Las ineficientes y hostiles pero lucrativas y omnipotentes grandes corporaciones privadas ya superan con holgura la mitad del producto interno bruto planetario así como el de muchos Estados del mundo, además de —en consecuencia— detentar el poder real en buena parte de ellos: las llamadas democracias occidentales y sus empobrecidos países satélites, ya sean vasallos o sometidos por la ocupación y la guerra, como venimos constatando día a día.
Dejando al margen que los avances en los campos científico y tecnológico que refleja el 2019 de Blade Runner en absoluto han llegado en nuestros días y es altamente improbable —al paso que vamos— que los veamos llegar en la próxima década, ese mundo depauperado cuyos designios dirigen oligopolios privados en manos de un puñado de desalmados desde sus atalayas de cristal opaco (que tan bien describe este film como ciencia ficción en la época de su rodaje), se parece mucho al mundo actual, en esta etapa de retrocesos sociales globales que comenzó a finales de los 80 y principios de los 90 con sendos acontecimientos históricos europeos de nefastas consecuencias para el planeta y nuestras generaciones.

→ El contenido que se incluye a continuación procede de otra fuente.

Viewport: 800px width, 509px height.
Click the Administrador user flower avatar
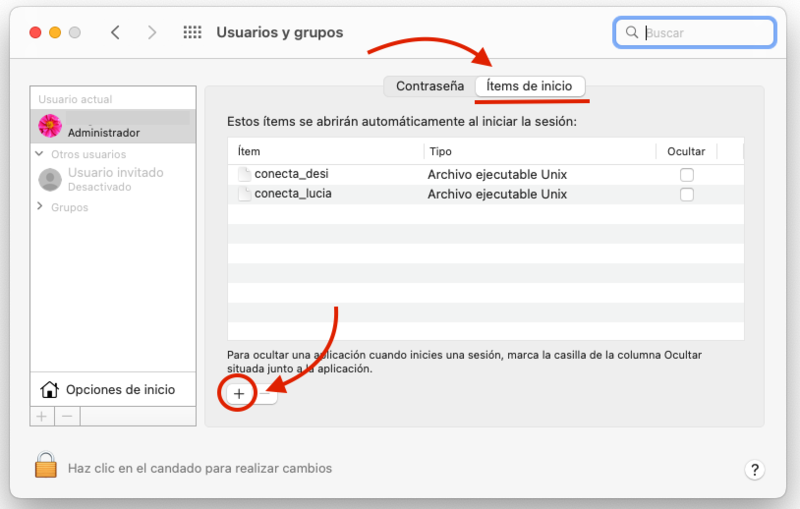click(x=50, y=125)

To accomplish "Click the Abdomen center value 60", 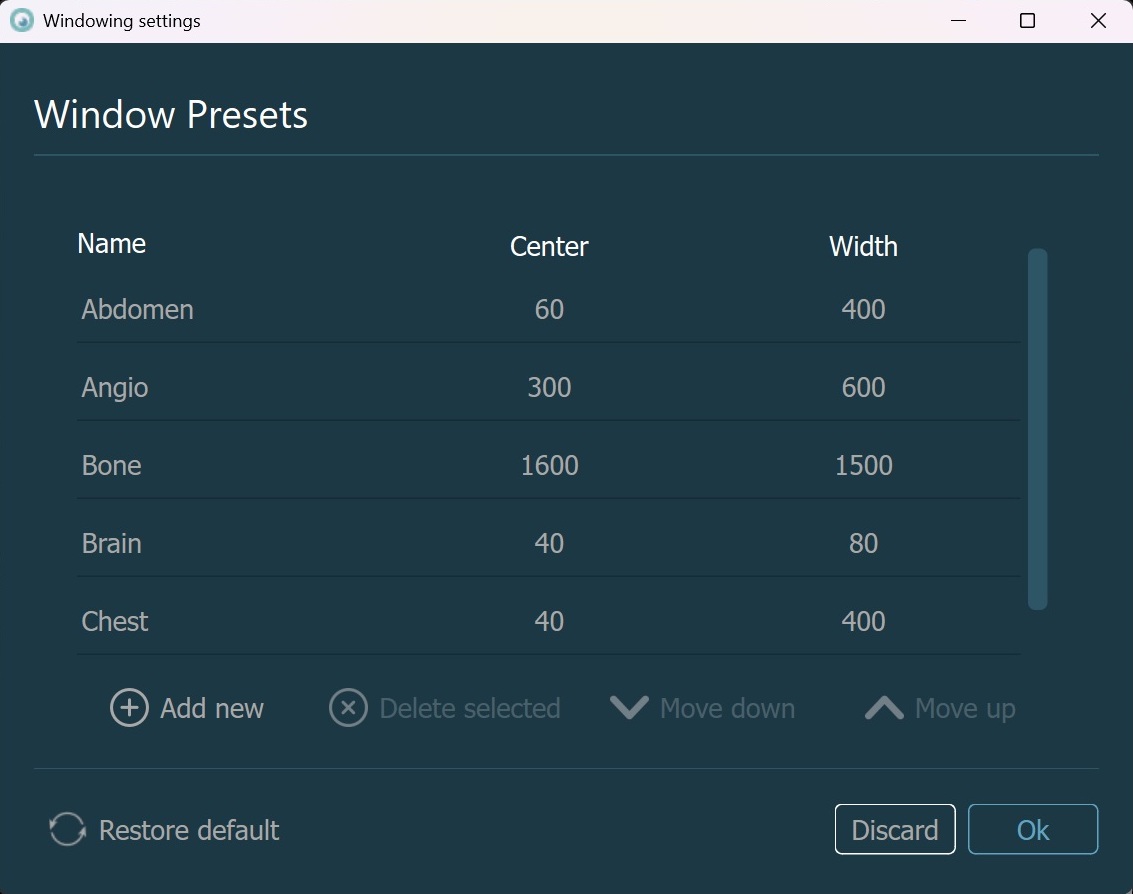I will tap(549, 310).
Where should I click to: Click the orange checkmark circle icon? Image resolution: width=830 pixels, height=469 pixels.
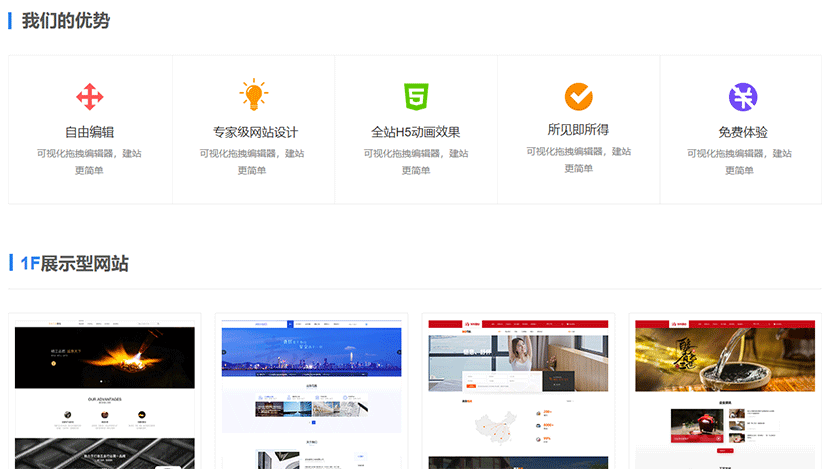(x=578, y=96)
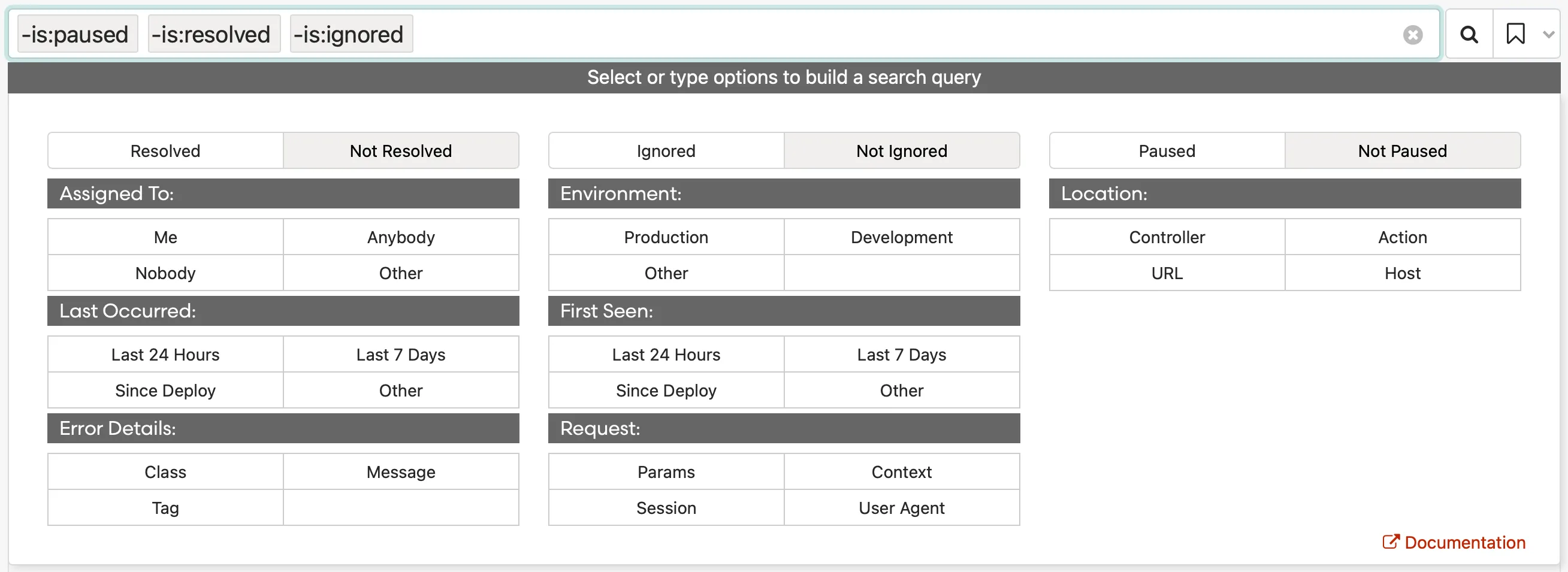
Task: Select the -is:resolved search token
Action: point(211,35)
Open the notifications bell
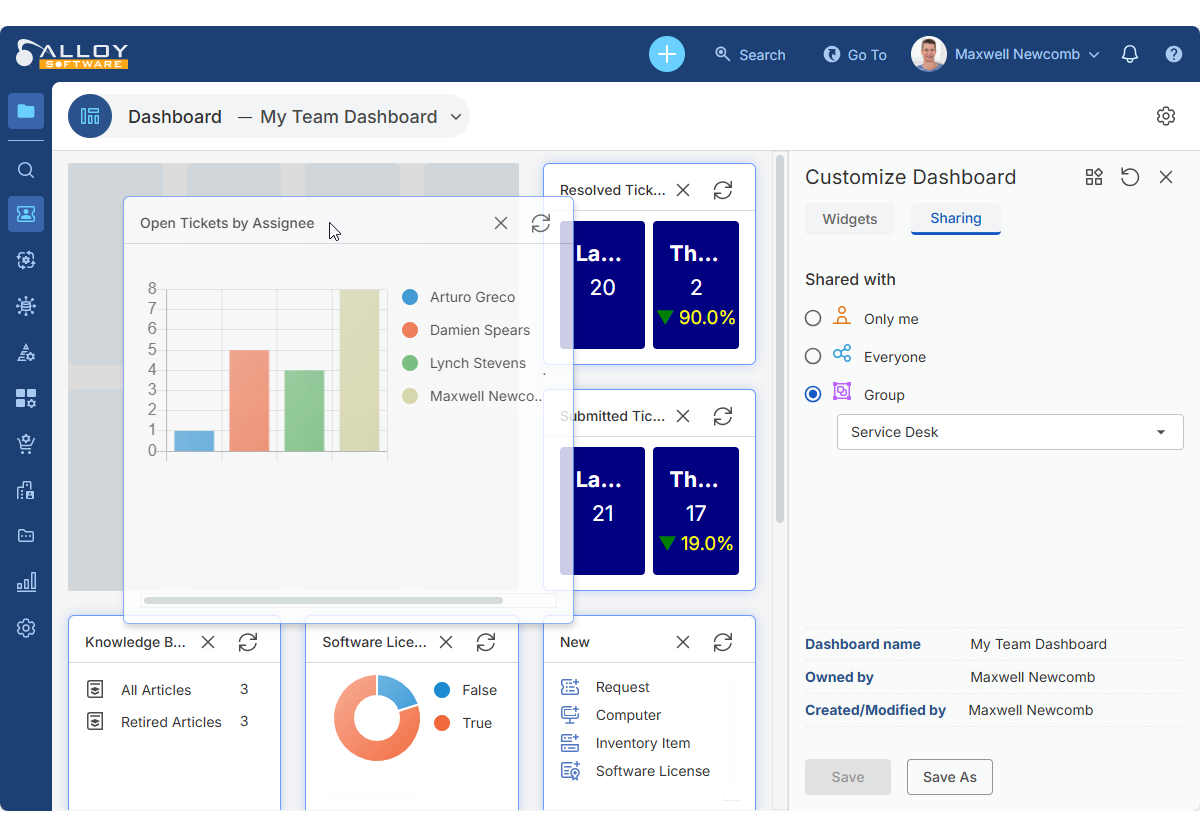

Seguramente será por eso que Blade Runner no ha envejecido con el paso de prácticamente tres décadas desde su rodaje y estreno. Sin olvidar, claro está, su excelencia desde el punto de vista artístico, algo que no deja de sorprendernos por mucho que revisitemos esta obra maestra una y otra vez… Es por ello que, para terminar, dejamos una pregunta en el aire: ¿por qué ya no se hacen películas como ésta?